Given the government is likely to spend around Rs 190,000 crore anyway this year to procure around 68 million tonnes of wheat and rice, the costs of the price deficiency plan (PDP) based on higher minimum support price (MSP) don’t look too high. Based on the likely MSPs for all crops—MSPs will be fixed at 1.5 times the A2+FL costs except in wheat, where it is already 2.1 times—the scheme’s cost will be Rs 174,000 crore in case the market prices fall 20% below the MSP at the time of harvest. If market prices fall 30% below the MSP, the cost will rise to Rs 260,000 crore.

The problem, however, is that the current procurement schemes and the PDP are not mutually exclusive.
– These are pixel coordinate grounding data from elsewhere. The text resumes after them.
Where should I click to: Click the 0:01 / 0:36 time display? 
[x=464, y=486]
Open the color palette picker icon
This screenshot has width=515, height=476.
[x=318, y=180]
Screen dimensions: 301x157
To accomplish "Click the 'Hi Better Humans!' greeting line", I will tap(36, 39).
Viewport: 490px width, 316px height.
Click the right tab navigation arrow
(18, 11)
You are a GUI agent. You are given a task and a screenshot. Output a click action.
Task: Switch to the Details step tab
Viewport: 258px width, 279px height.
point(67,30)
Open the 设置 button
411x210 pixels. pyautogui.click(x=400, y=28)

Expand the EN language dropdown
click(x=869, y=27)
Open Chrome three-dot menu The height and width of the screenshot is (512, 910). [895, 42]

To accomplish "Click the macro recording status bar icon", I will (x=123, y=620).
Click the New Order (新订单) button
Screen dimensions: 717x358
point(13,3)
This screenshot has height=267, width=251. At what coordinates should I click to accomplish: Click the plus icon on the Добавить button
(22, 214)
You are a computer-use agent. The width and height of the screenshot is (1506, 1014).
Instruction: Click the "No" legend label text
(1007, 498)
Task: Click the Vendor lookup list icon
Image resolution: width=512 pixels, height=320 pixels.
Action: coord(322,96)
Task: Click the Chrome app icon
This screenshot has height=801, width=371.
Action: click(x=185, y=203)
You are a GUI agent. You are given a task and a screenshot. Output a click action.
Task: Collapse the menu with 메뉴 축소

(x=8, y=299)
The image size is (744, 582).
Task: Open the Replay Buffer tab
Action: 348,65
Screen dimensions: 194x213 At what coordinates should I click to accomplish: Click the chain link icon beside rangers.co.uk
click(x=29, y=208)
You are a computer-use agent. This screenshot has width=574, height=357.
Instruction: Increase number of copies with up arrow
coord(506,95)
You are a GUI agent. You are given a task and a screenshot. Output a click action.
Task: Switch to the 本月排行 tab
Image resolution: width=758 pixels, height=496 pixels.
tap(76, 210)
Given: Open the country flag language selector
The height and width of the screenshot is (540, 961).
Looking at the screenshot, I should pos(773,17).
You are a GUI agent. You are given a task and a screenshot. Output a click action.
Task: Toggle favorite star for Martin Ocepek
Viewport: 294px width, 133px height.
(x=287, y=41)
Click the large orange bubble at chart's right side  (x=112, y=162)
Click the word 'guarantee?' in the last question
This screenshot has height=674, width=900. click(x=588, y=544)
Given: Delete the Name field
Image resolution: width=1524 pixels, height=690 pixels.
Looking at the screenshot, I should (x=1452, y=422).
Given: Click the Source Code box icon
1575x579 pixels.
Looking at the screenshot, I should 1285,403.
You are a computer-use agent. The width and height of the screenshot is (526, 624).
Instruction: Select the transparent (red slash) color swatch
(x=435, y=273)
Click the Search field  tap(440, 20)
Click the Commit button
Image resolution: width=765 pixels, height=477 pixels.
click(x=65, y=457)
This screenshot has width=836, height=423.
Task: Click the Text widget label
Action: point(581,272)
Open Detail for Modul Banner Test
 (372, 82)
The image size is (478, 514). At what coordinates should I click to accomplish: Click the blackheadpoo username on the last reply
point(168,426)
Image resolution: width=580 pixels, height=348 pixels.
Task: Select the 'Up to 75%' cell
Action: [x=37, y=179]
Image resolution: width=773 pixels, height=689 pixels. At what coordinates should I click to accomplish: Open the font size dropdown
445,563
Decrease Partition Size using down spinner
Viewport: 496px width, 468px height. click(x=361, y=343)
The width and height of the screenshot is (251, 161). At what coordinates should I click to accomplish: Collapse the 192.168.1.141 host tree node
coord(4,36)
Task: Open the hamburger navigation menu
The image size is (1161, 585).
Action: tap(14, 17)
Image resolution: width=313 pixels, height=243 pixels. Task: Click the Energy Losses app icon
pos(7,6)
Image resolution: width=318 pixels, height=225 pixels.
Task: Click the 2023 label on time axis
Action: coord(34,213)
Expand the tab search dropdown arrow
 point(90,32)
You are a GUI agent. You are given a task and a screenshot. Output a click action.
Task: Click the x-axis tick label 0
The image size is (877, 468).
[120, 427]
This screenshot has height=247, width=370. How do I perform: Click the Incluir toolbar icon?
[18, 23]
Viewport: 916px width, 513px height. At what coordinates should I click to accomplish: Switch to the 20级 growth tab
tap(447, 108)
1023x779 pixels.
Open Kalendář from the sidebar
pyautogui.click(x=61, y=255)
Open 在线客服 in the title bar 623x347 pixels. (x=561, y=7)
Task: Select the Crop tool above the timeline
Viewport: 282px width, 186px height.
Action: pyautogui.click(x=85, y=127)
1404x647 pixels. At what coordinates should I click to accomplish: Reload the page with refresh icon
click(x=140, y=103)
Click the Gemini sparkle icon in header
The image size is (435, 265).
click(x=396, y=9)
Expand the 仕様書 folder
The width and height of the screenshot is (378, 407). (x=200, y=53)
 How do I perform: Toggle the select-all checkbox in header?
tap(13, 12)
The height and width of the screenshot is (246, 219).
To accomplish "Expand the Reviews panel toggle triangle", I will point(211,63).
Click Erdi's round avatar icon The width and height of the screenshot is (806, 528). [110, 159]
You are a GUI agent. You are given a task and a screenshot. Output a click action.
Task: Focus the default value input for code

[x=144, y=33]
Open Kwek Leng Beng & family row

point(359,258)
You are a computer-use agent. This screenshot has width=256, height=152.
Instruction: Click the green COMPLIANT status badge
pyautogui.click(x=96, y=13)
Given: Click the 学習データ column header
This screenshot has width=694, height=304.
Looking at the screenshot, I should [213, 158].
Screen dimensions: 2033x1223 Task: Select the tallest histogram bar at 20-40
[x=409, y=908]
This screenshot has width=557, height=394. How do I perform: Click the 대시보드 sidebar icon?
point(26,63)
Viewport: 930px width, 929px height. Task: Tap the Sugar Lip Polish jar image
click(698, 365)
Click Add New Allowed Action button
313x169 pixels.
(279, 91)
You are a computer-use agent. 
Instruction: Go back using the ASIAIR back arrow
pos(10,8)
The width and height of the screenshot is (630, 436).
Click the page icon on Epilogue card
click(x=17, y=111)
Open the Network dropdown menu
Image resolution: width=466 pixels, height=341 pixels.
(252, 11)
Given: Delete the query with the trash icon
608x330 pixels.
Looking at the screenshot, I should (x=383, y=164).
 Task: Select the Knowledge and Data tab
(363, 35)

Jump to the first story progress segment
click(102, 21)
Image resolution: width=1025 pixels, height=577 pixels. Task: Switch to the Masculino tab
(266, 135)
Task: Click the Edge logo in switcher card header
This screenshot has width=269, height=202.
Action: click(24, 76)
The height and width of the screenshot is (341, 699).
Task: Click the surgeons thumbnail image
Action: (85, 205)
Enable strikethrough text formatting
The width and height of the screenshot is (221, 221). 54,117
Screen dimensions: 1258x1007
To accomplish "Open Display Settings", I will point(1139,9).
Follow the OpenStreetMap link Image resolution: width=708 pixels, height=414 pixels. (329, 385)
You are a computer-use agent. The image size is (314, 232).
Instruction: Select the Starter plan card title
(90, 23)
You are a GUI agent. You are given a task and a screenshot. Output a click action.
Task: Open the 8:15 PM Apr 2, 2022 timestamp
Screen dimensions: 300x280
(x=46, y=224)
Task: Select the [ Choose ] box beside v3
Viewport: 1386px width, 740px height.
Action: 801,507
So, once the PDP is finally announced, chances are the government will continue to procure wheat and rice as before—but at higher MSPs—and make deficiency payments for the other crops, as well as for the wheat and rice that it is unable to procure. If it procures the other crops, instead of just making deficiency payments, the costs will shoot up further.


So, while the final costs of the PDP will become clear only after the contours of the plan are made public, the government has to keep in mind the deleterious impact it will have. There will, of course, be distortions in the cropping pattern because of the increase in the MSPs. Cotton MSPs, for instance, will rise by 28% while there will be no hike for either tur or urad since their MSPs are already 1.6-1.7 times the A2+FL costs. Jowar cultivation could also rise significantly since the MSP will rise 44%—the current MSP is just 9% greater than A2+FL costs—but, with little demand for this crop, a rise in output will just depress prices further and, in turn, increase the deficiency payments. Indeed, one problem with Madhya Pradesh’s Bhavantar, on which PDP is based, is that traders manipulated prices, and it got so costly that the state had to suspend the scheme.

Apart from distortions in crop production, what is even more worrying is the impact on exports. In the case of rice, for instance, MSPs will rise by 13.5%, taking the cost of finished rice to Rs 26,651 per tonne. Once transport costs are added, to take the rice to Kandla port for instance, this makes it more expensive than existing global prices. Indeed, if the rupee falls below 67 to the dollar, the average assumed for FY19 in the calculation, the equation gets even more adverse—India exported $7.8 billion of rice in FY18.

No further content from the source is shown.